#### Directions
Count the lines in the items below that contain the string "table". Give only the number.

------------------------

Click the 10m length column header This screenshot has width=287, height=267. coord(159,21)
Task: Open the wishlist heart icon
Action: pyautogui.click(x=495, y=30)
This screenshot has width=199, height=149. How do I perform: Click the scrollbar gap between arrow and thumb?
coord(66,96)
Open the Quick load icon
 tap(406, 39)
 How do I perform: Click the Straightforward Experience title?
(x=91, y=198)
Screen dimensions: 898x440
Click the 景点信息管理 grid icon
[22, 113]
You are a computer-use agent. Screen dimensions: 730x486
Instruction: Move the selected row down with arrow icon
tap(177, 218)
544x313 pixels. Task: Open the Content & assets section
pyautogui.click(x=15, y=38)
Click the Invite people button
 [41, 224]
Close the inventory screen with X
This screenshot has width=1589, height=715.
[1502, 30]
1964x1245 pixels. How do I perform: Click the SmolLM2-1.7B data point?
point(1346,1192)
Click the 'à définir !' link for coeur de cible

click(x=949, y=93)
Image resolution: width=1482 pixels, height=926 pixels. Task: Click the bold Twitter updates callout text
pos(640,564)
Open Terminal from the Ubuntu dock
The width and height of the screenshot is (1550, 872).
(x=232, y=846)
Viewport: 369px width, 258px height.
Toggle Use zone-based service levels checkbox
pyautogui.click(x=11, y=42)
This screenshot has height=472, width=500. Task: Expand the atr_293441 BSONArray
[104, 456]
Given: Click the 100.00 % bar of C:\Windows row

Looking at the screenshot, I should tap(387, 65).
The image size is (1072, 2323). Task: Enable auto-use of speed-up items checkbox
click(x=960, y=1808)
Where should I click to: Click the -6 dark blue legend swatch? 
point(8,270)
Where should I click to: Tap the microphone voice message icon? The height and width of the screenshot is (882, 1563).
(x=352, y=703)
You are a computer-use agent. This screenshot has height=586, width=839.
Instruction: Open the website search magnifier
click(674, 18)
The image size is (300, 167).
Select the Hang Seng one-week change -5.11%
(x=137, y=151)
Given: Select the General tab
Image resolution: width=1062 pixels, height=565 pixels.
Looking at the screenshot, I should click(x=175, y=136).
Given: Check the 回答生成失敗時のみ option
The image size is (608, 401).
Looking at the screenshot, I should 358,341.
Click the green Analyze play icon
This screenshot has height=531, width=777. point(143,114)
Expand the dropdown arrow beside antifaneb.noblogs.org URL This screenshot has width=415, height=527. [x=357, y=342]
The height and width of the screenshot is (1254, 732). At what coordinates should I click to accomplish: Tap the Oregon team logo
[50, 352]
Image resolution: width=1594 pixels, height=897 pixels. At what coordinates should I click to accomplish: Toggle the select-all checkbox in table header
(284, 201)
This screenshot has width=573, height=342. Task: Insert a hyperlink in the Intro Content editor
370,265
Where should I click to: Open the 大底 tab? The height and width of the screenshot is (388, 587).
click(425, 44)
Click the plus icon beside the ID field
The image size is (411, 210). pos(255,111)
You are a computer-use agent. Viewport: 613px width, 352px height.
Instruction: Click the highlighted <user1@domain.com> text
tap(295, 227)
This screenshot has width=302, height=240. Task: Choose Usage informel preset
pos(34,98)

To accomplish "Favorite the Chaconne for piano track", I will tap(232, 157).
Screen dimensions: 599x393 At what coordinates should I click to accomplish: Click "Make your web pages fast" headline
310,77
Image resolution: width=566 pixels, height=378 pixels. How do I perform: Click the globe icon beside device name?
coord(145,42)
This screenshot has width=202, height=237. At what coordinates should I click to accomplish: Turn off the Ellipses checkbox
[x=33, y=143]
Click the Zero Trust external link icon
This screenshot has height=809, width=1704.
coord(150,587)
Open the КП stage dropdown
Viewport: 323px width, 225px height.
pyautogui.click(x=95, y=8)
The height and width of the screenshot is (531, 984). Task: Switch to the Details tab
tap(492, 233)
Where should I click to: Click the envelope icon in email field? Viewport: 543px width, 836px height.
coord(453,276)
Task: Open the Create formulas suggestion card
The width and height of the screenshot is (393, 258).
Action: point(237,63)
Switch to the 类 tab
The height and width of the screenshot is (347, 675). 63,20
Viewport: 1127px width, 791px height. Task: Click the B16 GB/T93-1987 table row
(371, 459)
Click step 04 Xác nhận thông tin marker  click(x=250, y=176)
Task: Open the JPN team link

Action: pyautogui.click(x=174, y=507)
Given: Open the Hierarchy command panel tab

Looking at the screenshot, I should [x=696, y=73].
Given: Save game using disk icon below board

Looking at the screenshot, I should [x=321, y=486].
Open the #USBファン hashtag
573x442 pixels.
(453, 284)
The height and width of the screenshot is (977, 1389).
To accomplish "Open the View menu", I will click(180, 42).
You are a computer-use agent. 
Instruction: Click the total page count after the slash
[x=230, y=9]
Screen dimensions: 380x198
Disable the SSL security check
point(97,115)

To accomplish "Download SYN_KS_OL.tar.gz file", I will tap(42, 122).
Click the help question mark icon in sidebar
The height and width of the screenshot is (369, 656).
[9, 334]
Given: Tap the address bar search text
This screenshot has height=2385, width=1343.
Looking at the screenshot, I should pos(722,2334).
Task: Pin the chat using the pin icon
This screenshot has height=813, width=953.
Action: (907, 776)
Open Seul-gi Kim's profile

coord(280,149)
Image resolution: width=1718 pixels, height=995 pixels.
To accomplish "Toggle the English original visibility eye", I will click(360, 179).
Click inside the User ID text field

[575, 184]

------------------------

#### Solution to this problem
2